Guys, one of the complains I hear all the time and everywhere is how difficult it is to meet a domme, true, but you know sitting at home and complaining about it on message boards won't make it much easier, I know a lot of you are worried about being out but if you are going to a munch, unless you are a highly visible celeb or politician, it's really nothing you have to worry about.
Let me give you a few pointers and explain what to expect and check it out yourself:
What to expect from a BDSM Munch
A munch usually happens in a restaurant or a pub, in a quiet area, the people are NOT dressed up, so please don't show up in all your BDSM regalia because nobody would appreciate it. To the outside world, it will look no different than a bunch of people meeting who share the same hobby, unless somebody listens in closely, you will appear to everybody like a group of people who could as well talk about bowling, sailing (think of all the knots), a group of dog or cat owners, colleagues...
It's a very low key social gathering, informal, low key gathering where you just socialize and meet other people, there is no play involved, you just talk to others and get to know them. It's a good way to find out what's going on in the community, which parties are good and what happens where.

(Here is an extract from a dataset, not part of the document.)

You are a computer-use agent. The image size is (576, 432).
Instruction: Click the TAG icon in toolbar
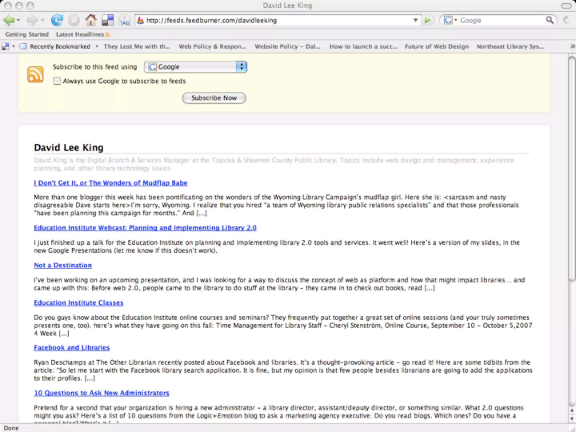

The dress code depends on the place where the munch is held, but usually quite casual, if you are concerned about privacy, use another name. The people at munches really respect privacy (they're all in the same boat as you are) and it's usually on a first name basis.
You find munches by simply googling, BDSM munch and your location.
Once you have been to a few munches, you might be invited to private parties or public parties, or people will tell you which BDSM clubs are in the area and what you should know about them.
In Europe a lot of those parties or clubs have strict dress codes, it doesn't mean you need to arrive in full regalia (which for a lot of people could be a problem), there will be dressing rooms available. There's no need to go all out and show up in a gimp suit, but it's nice if you make some kind of effort, a pair of black leather trousers and a black t-shirt would be a nice touch and shows that you're not just a peeping tom who wants to watch "the pervs".
It's a lot better if you go with some people you know from the munches or a friend, you won't feel like you're all alone in a strange environment, which can be quite intimidating. They can also introduce you to other people (always easier in a group - a single male on his own can easily be the gooseberry) and they can keep an eye on you, help you with the etiquette.
In general BDSM clubs have a very friendly atmosphere (there will be the odd creep, but that's bound to happen anywhere) and the key is just being respectful. Let me point out that they are NOT swinger clubs and going to a BDSM club and thinking a bunch of horny females would jump you and drag you off - it's not going to happen.
Approach the people respectfully (like you would do in any other kind of club), a good way to start a conversation is to compliment somebody on the outfit, the shoes, the toys and just have a conversation. Don't go into full sub frenzy and run to the next dominant and beg him or her to play with you (first of all it's not going to be received well, if you appear desperate, you're undesirable, 2nd it's not safe).
It might actually be a good idea to just go to a bunch of parties and watch and observe, until you feel more at home, you have an idea who the people are and how they play and you feel a bit more comfortable. Introduce yourself to a dungeon monitor or the dungeon master/mistress and let them know it's your first time, in a lot of cases they will show you around and make introductions, which will make it a lot easier for you to meet people.
Don't be disappointed if on your first visit, or even first few visits, nothing happens and you're not partnered up with the domme of your dreams, you don't go into a pub or a bar and expect to find a life partner on the first or second visit.
Some things you have to remember is, that even in the highly unlikely case that somebody is trying to convince you to play with them, if you don't feel OK about it, you can always politely say "NO" and even if you have given your consent, you can withdraw it at any point in time and in case there is a problem, let a dungeon monitor know, that's what they are there for. And in case you are going with a friend or friends, they can keep an eye on you, just like you should keep an eye on them.
In case you play with somebody, make clear what your limits are and what you don't want to happen and don't rush into things!